FBI Karl Dresh sent this photo of a pose next to a statue of former Vice President John. C. Calhoun inside the U.S. Capitol during the riot to an associate on Jan. 8, 2021.

WASHINGTON — Two Copper Country residents were among the more than 700 people charged so far for participating in the Jan. 6 riots at the U.S. Capitol.

The storming of the Capitol by Trump supporters took place as Congress was meeting to certify the 2020 Presidental election for Joe Biden.

Karl Dresch of Calumet was the first Michigan resident to be charged. Police arrested him in January during a traffic stop in Calumet. He would remain in custody until his sentencing in August.

The federal court complaint in Dresch’s case showed posts about the Jan. 6 rally for weeks beforehand. Dresch equated Jan. 6 to July 4, 1776, and called on people to “take back our country.”

He would later post photos from inside the “Crypt” under the rotunda of the U.S. Capitol next to the statue of John C. Calhoun.

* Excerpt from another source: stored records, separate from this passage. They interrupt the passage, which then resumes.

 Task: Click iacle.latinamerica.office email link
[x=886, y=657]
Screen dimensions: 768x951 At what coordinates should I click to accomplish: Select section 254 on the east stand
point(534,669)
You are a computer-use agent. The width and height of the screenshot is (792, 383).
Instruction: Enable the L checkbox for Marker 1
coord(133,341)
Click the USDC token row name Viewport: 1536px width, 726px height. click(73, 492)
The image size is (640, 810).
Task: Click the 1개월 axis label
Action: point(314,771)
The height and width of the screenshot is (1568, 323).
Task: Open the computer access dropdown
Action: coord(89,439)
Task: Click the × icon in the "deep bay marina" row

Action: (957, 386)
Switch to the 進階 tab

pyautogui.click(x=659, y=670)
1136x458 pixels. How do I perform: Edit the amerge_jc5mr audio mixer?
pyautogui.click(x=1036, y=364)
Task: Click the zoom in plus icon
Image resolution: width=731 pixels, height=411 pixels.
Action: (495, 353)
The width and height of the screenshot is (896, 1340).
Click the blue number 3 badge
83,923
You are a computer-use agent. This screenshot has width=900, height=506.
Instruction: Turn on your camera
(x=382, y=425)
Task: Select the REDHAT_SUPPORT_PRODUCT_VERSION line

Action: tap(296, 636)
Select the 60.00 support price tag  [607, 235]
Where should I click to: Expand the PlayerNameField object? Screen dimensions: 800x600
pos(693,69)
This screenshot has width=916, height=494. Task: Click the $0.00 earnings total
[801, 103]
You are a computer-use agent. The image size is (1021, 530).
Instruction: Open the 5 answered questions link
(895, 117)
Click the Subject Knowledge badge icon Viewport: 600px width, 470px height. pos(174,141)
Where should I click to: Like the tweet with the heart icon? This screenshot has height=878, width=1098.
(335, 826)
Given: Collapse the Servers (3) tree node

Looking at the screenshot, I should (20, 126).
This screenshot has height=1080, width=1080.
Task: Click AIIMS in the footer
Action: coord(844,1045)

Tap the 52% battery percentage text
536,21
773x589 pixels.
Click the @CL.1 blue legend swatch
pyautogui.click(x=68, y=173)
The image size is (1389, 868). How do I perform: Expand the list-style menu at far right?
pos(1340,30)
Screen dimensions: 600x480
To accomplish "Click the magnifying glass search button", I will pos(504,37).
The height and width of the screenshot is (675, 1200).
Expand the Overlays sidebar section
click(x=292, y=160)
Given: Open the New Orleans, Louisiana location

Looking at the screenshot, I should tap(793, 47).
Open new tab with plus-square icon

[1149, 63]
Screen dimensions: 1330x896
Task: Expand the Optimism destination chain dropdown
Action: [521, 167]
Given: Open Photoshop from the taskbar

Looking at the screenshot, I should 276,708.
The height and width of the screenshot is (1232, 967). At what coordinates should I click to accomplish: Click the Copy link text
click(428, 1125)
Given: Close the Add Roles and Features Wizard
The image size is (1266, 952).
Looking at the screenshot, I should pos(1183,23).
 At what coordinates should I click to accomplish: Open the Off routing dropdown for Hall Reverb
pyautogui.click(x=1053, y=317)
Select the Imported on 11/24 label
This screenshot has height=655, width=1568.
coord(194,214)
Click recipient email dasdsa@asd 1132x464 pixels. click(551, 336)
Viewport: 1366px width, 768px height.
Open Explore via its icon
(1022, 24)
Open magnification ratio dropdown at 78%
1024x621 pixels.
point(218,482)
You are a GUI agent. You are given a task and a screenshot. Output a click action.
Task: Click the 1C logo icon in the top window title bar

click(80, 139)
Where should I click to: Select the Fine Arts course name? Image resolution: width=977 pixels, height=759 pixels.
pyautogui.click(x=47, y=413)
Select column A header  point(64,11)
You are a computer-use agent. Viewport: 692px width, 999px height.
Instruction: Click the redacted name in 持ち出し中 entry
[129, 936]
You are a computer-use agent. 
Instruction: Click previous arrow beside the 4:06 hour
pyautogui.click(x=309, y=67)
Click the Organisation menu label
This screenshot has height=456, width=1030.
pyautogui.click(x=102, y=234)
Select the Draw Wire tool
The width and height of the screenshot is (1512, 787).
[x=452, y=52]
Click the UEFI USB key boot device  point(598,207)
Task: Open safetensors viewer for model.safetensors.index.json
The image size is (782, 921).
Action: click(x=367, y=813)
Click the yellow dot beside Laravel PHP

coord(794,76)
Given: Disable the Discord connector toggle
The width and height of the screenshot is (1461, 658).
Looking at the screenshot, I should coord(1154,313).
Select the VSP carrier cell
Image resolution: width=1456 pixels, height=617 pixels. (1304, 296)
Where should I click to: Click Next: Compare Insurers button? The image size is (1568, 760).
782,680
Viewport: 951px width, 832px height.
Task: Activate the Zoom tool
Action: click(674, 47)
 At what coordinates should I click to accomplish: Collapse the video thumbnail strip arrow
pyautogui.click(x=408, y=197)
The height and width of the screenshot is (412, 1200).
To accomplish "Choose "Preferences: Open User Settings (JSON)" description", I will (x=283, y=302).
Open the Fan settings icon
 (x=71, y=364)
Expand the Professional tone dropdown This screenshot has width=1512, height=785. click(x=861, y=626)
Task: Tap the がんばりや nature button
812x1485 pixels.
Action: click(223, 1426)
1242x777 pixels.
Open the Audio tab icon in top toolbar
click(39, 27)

Photo from Department of Justice complaint A photo from Jeremy Sorvisto’s Facebook account appears to show him inside the U.S. Capitol Crypt on Jan. 6, 2021. Sorvisto is the second person from Houghton County arrested in connection with the riots.

A resident sent a tip to the FBI with a link to Instagram photos by Sorvisto’s fiancee showing them en route to the U.S. Capitol. Surveillance footage from the hotel where Dresch stayed also showed Sorvisto. Footage from inside the Capitol showed Sorvisto, as did photos Sorvisto sent via private messages.

Each faced four misdemeanor charges. Dresch also received a felony charge of obstruction of an official proceeding.

Dresch is the son of the late Steven Dresch, who was elected to one term representing the 110th District in the Michigan House of Representatives in 1990. Prior to serving in the House, Dresch was dean of Michigan Tech University’s College of Business and Economics, where he helped expose wrongdoing at Ventures, Tech’s economic development arm.

A year before his death in 2006, Dresch tipped off the FBI and members of Congress about explosives hidden in the former home of Oklahoma City bomber Terry Nichols, a Michigan resident. Dresch received the tip from mob informant Gregory Scarpa, Jr.

Dresch had received a number of letters written on his behalf from community members, including the late Houghton County Sheriff Brian McLean and Hancock Mayor Paul LaBine.

Dresch was sentenced to six months in August, which allowed him to be released with credit for time served.

Sorvisto was sentenced to 30 days in prison in December.